On 02/02/2018 10:59 AM, Anthony Lapinski wrote:

I'm teaching this (heat) right now. I call temperature a measure of the
average kinetic energy of the RANDOM motion of the atoms in an object.

I wouldn't have said that. That's one of the misconceptions
that Hewitt was selling in this month's TPT Figuring Physics.

Like most pernicious misconceptions, it is sorta tangentially
related to the right answer. However, "sorta half right" is
not the standard we expect of fundamental physics concepts.

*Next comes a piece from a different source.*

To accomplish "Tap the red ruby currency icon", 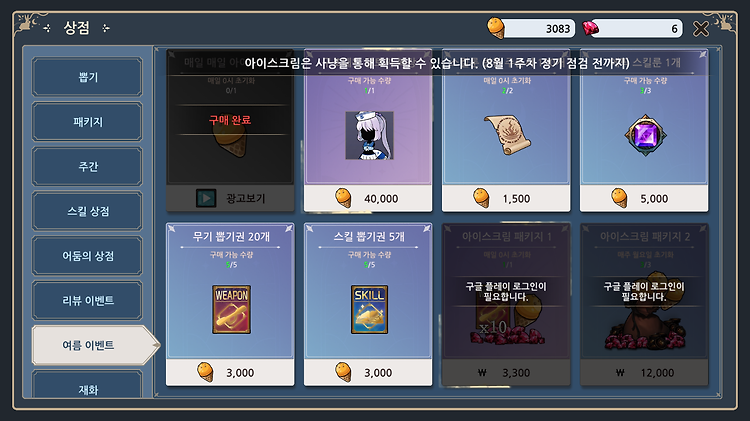I will (591, 28).
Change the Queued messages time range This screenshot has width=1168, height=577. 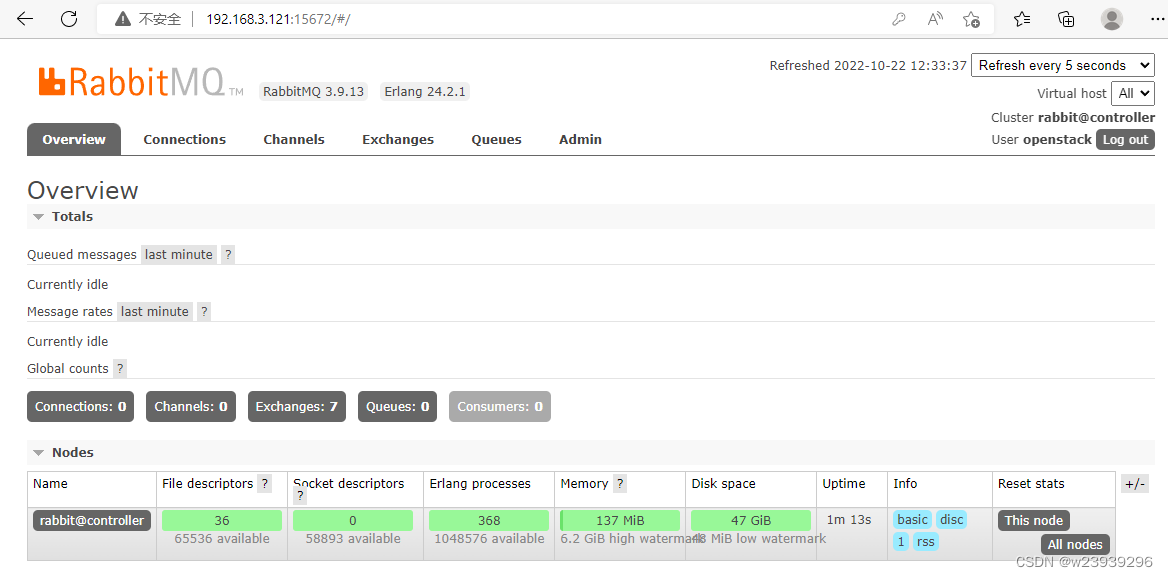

Equipartition tells us there should be ½kT of energy for
each quadratic degree of freedom, so the translational
KE will be proportional to temperature.... HOWEVER that
is not all of the energy, nor even all of the kinetic
energy.

The distinction is not important for a monotonic ideal
gas.... HOWEVER there is a lot more to physics than
monatomic ideal gases.

For a harmonic oscillator, on average half of the energy
(thermal or otherwise) is KE and the other half is PE.
Both the position and the momentum are quadratic degrees
of freedom. So for a particle trapped in a parabolic
potential in D dimensions, the thermal energy is D kT.
That's D/2 kT of KE plus D/2 of PE. Perhaps even more
interestingly, the heat capacity of an ordinary solid
is well explained in terms of thermal phonons, and each
phonon mode is a harmonic oscillator (to an excellent
approximation), so the heat capacity is 50% PE and 50% KE.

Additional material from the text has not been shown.